On the finite basis property of some solvable varieties of Lie algebras of finite axiomatic rank. (Russian) Zbl 0594.17008

Let \({\mathfrak N}_t\) denote a variety of Lie algebras over a field \(k\) defined by an identity \(x_ 0(\text{ad}\, x_1) \cdots (\text{ad}\, x_t)=0\). This variety consists of all Lie \(k\)-algebras which are nilpotent of class at most \(t\).

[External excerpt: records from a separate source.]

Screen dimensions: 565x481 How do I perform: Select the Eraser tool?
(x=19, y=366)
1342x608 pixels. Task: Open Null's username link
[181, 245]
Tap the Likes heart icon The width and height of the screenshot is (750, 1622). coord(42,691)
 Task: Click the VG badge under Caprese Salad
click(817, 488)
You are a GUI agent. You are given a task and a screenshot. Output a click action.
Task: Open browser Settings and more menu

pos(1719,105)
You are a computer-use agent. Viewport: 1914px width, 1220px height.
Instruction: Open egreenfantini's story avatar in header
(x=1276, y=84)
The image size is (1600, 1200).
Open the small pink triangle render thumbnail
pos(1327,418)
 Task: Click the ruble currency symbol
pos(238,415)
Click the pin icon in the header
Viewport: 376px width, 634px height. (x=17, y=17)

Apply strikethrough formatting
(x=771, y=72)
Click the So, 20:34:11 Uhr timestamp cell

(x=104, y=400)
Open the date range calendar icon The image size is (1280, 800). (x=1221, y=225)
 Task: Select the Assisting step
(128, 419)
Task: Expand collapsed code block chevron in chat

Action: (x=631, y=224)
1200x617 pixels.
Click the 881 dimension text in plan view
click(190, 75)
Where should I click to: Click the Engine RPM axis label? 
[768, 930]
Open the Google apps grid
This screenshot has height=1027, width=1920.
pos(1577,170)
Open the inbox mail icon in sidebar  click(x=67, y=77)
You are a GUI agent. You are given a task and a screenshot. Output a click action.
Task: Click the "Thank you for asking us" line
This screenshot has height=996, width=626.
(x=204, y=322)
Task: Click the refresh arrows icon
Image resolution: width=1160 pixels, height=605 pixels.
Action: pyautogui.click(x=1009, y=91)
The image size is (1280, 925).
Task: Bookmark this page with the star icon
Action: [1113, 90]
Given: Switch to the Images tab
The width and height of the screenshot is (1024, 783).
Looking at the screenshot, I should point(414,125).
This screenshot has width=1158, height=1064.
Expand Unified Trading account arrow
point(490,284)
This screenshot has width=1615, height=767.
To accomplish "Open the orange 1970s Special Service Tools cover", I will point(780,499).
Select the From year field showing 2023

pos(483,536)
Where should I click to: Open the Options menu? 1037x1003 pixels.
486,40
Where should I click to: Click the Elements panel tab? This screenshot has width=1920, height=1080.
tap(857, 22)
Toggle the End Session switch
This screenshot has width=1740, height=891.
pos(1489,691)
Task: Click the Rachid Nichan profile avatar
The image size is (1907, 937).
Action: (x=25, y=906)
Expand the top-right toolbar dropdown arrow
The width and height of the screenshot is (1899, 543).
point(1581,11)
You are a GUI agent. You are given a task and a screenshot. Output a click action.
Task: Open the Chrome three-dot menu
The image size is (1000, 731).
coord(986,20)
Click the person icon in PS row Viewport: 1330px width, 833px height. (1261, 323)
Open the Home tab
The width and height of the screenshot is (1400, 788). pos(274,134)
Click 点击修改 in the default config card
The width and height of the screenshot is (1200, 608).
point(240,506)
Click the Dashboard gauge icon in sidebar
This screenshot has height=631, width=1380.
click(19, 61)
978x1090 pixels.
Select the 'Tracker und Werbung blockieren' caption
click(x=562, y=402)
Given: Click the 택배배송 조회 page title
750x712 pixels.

Denote by \({\mathfrak N}_t {\mathfrak N}_s\) the variety of all Lie algebras which are extensions of \({\mathfrak N}_t\)-algebras by \({\mathfrak N}_s\)-algebras.
Theorem. Let \(V\) be a subvariety in \({\mathfrak N}_t {\mathfrak N}_s\) defined by a set of identities depending on a finite set of variables. If \(| k| \geq t+1\), then \(V\) is finitely based.
In particular, if char k\(=0\), then any subvariety in \({\mathfrak N}_t {\mathfrak N}_1\) is finitely based [A. N. Krasil’nikov, Vestn. Mosk. Univ., Ser. I 1982, No. 2, 34–38 (1982; Zbl 0494.17010)].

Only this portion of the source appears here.